Trackage and couplers will be the source of most of these issues. Make sure that your couplers are the same height and that they move smoothly side to side. Also be sure that your trucks are not binding as they follow the curve of the rails and that the wheels turn freely. You may need to invest in some better trucks with better couplers. Kato Unitrack is a very good product but the rail joints can be bumpy. If you have not already done it, take each piece of track and gently file the sharp edge off the top of the end of each piece of rail, This should help to minimize bumpiness. If you are derailing through turnouts, then also carefully file down the top inside edge of the points where they meet the stock rail. Another option is to put a notch in the stock rails which the points will fit into to make truck transitions smoother, but this is more difficult. Meticulous detail to trackage, couplers, and trucks should help a great deal. Keep up the faith with N scale. You can get much more trackage in a small space. The products are much better than ever with great detail. Locomotives move with great precision even at slower speeds. If your locos move with too much speed even at lower voltages, MRC makes a resistor array that is easy to use and will decrease the output voltage of your power pack so you can utilize more of the range of your rheostat, I did that and it's great. You will find that you need to move the rheostat further before your loco begins to move, but that is the point...to slow things down. I am nearly 74 and now that I am retired I am moving full steam ahead with a new N scale layout. It will be 14 feet by 2-4 feet, kind of like a square dog bone. Try getting that large a layout in HO (It would be like 28 feet by 4-8 feet!) or O (Even more enormous!!) scales without having to use your entire basement or put an addition on your house! Make sure your eyes are in the best condition that they can be!! Good luck and have fun!!


----------



## Steven Johnson (Feb 23, 2021)

MichaelE said:


> You forgot TT. I'm really wondering what that might stand for.


Tiny trains?? I think


MichaelE said:


> You forgot TT. I'm really wondering what that might stand for.
> [/QUOTE
> Tiny Trains??!! I think that it is like OO. Both are like HO, but I think they they are only in Europe.
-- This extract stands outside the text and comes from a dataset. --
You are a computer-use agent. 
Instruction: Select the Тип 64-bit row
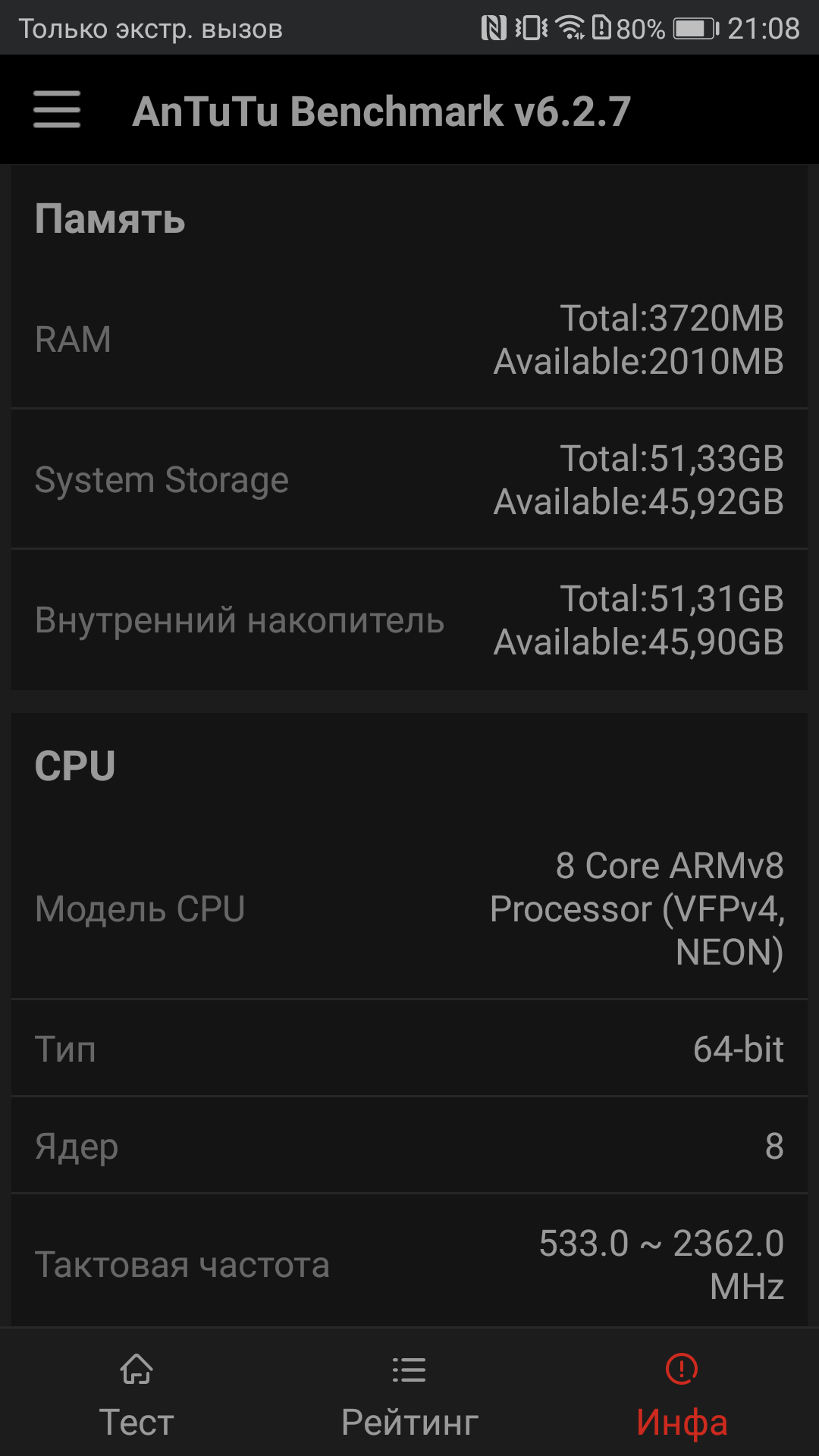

But I am not sure!! I know, that is no help.


----------



## Steven Johnson (Feb 23, 2021)

Sorry, Half of my reply wound up in someone else's (MichaelE) post.


----------



## Old_Hobo (Feb 20, 2014)

TT is not that tiny....it’s 1:120 scale, bigger than both N and Z scale.....


----------



## CTValleyRR (Jul 26, 2014)

DAvid.Corbin said:


> Was able to get an overnight (almost 7 hour) run with 4 cars . Looking for recommendations to do full truck replacements on most of my rolling stock (takes cae of wheels, couplers, and should help with equal height. Is this a good option (both selection of product and price)??? https://www.amazon.com/gp/product/B005JTMH5S


Just changing out trucks and hoping that fixes your coupler height issues probably won't help much. There really isn't any substitute for getting in there with either your NMRA Standards gauge (you do have one of those, right?) or a coupler height gauge and check every single one. Fix any that don't rigidly conform.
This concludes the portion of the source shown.